The patient went on to have a resection.
Sections show the specimen to contain a low-grade tumour that appears to be relatively circumscribed. The tumour is characterized by varied appearances that range from a more solid fibrillar appearance with numerous Rosenthal fibres, to a less compact pattern with cells that contain clear perinuclear cytoplasm, within a loosely microcystic background. Individual tumour cells display round to elongated nuclei. Nuclear pleomorphism is mild to moderate. Mitotic activity is not increased. Vascular neogenesis and areas of necrosis are not seen. In areas, the tumour is located within superficial cortex, and renders an exophytic appearance. Although some “floating” neurons may be present, they could well represent entrapped neurons. A well defined “specific glioneuronal element” that is diagnostic of DNT is not seen. Neuronal satellitosis is evident, and linear profiles of cells are also observed in the vicinity of the tumour. The appearance is consistent either with reactive oligodendrogliosis, or peripheral extension of the tumour. As previously mentioned, this low-grade tumour is interpreted as being a 'circumscribed' glioma rather than a diffusely infiltrating glioma.

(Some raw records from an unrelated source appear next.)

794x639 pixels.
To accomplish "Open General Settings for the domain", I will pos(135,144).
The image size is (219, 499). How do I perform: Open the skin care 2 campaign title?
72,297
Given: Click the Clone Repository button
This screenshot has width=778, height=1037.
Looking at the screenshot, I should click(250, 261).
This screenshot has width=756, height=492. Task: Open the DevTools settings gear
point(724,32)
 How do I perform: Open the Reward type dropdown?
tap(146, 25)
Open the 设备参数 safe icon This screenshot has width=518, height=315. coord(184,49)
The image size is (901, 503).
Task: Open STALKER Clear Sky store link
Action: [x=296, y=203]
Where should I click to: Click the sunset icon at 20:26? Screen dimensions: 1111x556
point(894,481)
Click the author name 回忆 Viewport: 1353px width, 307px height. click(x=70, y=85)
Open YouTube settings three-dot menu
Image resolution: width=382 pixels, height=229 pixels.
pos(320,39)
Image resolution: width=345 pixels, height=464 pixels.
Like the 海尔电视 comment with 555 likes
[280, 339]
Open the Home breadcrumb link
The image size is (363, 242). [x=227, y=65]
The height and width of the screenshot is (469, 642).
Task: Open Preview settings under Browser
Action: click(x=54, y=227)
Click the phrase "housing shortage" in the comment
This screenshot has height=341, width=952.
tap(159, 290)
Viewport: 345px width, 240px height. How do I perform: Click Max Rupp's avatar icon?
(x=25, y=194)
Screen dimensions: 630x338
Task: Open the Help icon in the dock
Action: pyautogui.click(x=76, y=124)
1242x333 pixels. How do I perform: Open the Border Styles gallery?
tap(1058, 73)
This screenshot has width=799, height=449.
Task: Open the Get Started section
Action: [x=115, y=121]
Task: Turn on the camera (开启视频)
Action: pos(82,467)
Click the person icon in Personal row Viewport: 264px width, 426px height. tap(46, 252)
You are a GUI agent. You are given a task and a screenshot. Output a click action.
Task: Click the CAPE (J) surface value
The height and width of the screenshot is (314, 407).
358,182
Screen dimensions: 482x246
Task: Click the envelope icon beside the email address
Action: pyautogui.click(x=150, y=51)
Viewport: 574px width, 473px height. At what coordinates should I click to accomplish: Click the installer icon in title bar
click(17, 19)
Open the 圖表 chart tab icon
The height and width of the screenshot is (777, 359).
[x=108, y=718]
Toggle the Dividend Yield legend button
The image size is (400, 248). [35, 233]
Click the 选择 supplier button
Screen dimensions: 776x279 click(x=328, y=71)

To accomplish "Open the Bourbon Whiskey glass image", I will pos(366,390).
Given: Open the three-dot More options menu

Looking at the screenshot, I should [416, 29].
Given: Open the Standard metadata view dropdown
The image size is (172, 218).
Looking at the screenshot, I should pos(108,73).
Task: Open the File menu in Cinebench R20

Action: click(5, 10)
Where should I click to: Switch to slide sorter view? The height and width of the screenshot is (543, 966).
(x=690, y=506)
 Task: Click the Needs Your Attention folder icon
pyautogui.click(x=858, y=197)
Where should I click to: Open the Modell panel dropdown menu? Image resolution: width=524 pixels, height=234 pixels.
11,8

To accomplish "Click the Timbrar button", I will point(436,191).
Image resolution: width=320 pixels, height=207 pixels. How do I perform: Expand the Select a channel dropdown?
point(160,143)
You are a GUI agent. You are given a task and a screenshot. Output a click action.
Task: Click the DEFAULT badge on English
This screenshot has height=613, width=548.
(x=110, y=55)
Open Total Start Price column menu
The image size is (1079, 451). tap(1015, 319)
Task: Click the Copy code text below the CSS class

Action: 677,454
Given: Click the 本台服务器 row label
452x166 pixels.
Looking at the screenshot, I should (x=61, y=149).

Final Diagnosis: Dysembryoplastic neuroepithelial tumour (DNET), non-specific variant
Comment: The “specific glioneuronal element” of DNET
was not well defined in this low-grade neoplasm. An element resembling pilocytic
astrocytoma is very prominent. The “non-specific variant” of DNET is a somewhat
controversial designation that may encompass a variety of histologically diverse
lesions that are characterized by the following common features: young age,
superficial location, and indolent course that require no further treatment
beyond initial surgery. This tumour falls within this category.